You know a film I saw recently that was very moving to me--and I kept contrasting it to Menace II Society-- was the film Falling Down. There is a way to talk about Falling Down as describing the end of Western civilization. Black philosopher Cornel West talks about the fact that part of the crisis we're in has to do with Western patriarchal biases no longer functioning, and there is a way in which Falling Down is about a white man who's saying, I trusted in this system. I did exactly what the system told me to and it's not working for me. It's lied to me." That doesn't mean you have the right to be so angry that you can attack people of color or attack other marginal groups. In so many ways, though, that's exactly how a lot of white people feel. There's this sense that if this white supremacist capitalist patriarchy isn't working for white people--most especially for working-class white men, or middle-class white men--it's the fault of some others out there.Sound familiar? 1994 was the year the Newt Gingrich cohort took over the House of Representatives with a take-no-prisoners approach to holding the federal government hostage (a tactic that has since become a standard arrow in the far-right wing's quiver), that a few years later resulted in the virtual elimination of welfare assistance. And then of course, later, came the even more extreme Tea Party faction, which, though it is a minority, has successfully imposed a state of apparently permanent gridlock in Congress. Gingrich and the Tea Party politicians share most of Trump's values and attitudes. So why are some of these same far-right politicians now so dismayed by Trump's performance? Can it be that they are horrified to see the embodiment of some of their most cherished attitudes and values? (Never have their opinions and values looked as ugly as they do when expounded by Trump, whose primary form of disguise is to claim after he's said something more than usually outrageous he said was joking.) That makes more sense to me than the mainstream media's argument that they're fearing that Trump's boasts targets the kind of women their wives and daughters are.
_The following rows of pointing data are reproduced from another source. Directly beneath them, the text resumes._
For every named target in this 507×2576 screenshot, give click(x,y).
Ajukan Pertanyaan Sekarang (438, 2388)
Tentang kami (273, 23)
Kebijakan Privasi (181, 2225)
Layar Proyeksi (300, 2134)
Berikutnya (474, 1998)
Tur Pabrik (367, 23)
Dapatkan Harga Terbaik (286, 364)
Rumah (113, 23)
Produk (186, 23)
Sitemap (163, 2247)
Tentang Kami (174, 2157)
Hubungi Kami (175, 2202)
They've certainly never before opposed the language of rape culture. (And in fact, yesterday Rudy Giuliani got laughs at a Trump rally by joking about "locker room talk," which is how Trump characterized his boasting about his adventures sexually assaulting white women.)
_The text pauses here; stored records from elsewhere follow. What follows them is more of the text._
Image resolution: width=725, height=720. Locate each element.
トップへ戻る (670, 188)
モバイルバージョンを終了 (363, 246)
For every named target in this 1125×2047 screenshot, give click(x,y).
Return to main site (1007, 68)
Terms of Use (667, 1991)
Later in the interview, hooks muses on the reactions of many people to women presuming to speak in the public sphere (which in 1993 belonged solely to men--witness the Anita Hill hearings and Alan Simpson's rebuke of then president of NOW Molly Yard for what he called her "tiresome arrogance" in presuming to speak before Congress):
I was just home recently at a family reunion, and people said such mean and brutal things to me that I started to think, "What's going on here?" And my brother said that a lot of what's going on here is envy. [Envy for hooks' success as a well-published author.] ....We hear all these statistics about how many women are raped and beaten every so many seconds yet when we talk about having fear in patriarchy, we're made to feel that that's crazy. What incredible women today--especially those who are feminists--aren't talked about in many contexts as mad?Trump keeps playing the crazy card because the crazy card worked just about every time it was deployed against a woman for most of the twentieth century in the US. (I can recall numerous instances in personal life where the conclusion, on a woman's behaving willfully, which is to say, without regard for what the dominant man in her life was insisting on, was that she was "crazy.") These days, this trope doesn't work all that well with younger generations. Targeting Clinton as a woman out of control (crazy and criminal in the same breath--in any case, needing silencing and institutionalization of one sort or another) does work with people who share what hooks calls "this sense that if this white supremacist capitalist patriarchy isn't working for white people--most especially for working-class white men, or middle-class white men--it's the fault of some others out there."
Okay, having vented, I can now get back to work.